Segundo analistas, o conflito reflete uma disputa política no coração do partido governista, mas pode ter desdobramentos de fundo étnico.

O presidente Kiir pertence à etnia dinka, a mais numerosa do país, enquanto Machar é do grupo nuer, o segundo maior.

No passado, houve conflito entre as etnias, e a disputa política entre o presidente e seu vice, agora foragido, pode, segundo analistas - e Obama - desembocar em uma guerra étnica.
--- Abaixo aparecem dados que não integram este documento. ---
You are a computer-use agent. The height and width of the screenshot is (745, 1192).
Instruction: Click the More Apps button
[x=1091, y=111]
O Sudão passou por guerra civil de 22 anos, que deixou mais de um milhão de mortos. Em 2011, o Sul se tornou independente.

'Guerra em todo o país'

Image caption O ex-vice presidente Riek Machar postulava comando do partido governista

"O Sudão do Sul está no precipício. Recentes combates ameaçam mergulhar novamente o Sudão do Sul nos dias sombrios de seu passado", disse o presidente Obama em uma carta ao Congresso.

O presidente do Conselho de Segurança da ONU, Gerard Araud, também fez um alerta para a possibilidade de "guerra civil em todo o país", entre as comunidades dinka e nuer.
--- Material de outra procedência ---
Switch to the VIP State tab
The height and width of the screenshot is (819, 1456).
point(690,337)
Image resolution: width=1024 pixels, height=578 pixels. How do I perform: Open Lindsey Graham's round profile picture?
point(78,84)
Cerca de 20 mil pessoas se refugiaram na missão da ONU apenas na capital, Juba. Muitos deles disseram que sudaneses da etnia nuer foram alvejados nos combates.

Um dos agravantes em caso de exacerbação do conflito é o fato de o país estar repleto de armas, após décadas de conflito.

No entanto, alguns analistas temem que o presidente Salva Kiir possa estar se aproveitando do acirramento de ânimos para reprimir ou perseguir críticos - entre eles, seu ex-vice, a quem acusa de tentativa de golpe.

O ex-vice, Riek Machar, critica Kiir por não ter cumprido a promessa de combater a corrupção após a independência e, em julho, havia se apresentando como postulante ao comando do partido governista.

Gado e petróleo

Image caption O presidente Kiir acusa demitiu vice que o criticava

O Sudão do Sul é o mais novo país do mundo, e faz fronteira com seis países da África Central.

O país é rico em petróleo, mas após décadas de guerra civil, é também uma das regiões menos desenvolvidas do planeta - apenas 15% dos cidadãos têm telefone celular e há poucas estradas de asfalto em uma área maior do que a Espanha e Portugal juntos.

Sinais de tensão dentro do partido governista vieram a público em julho, quando o presidente demitiu seu vice.

Desde de que o Sudão do Sul votou pela independência em 2011, o novo país tem testemunhado pequenas rebeliões armadas, conflitos de fronteira e brigas por conta de posse de gado - a medida local de riqueza. Mas sempre em locais distantes da capital, Juba.

A principal preocupação do governo tem sido a de manter a produção de petróleo no país, que estava parada desde a independência e só foi retomada em abril.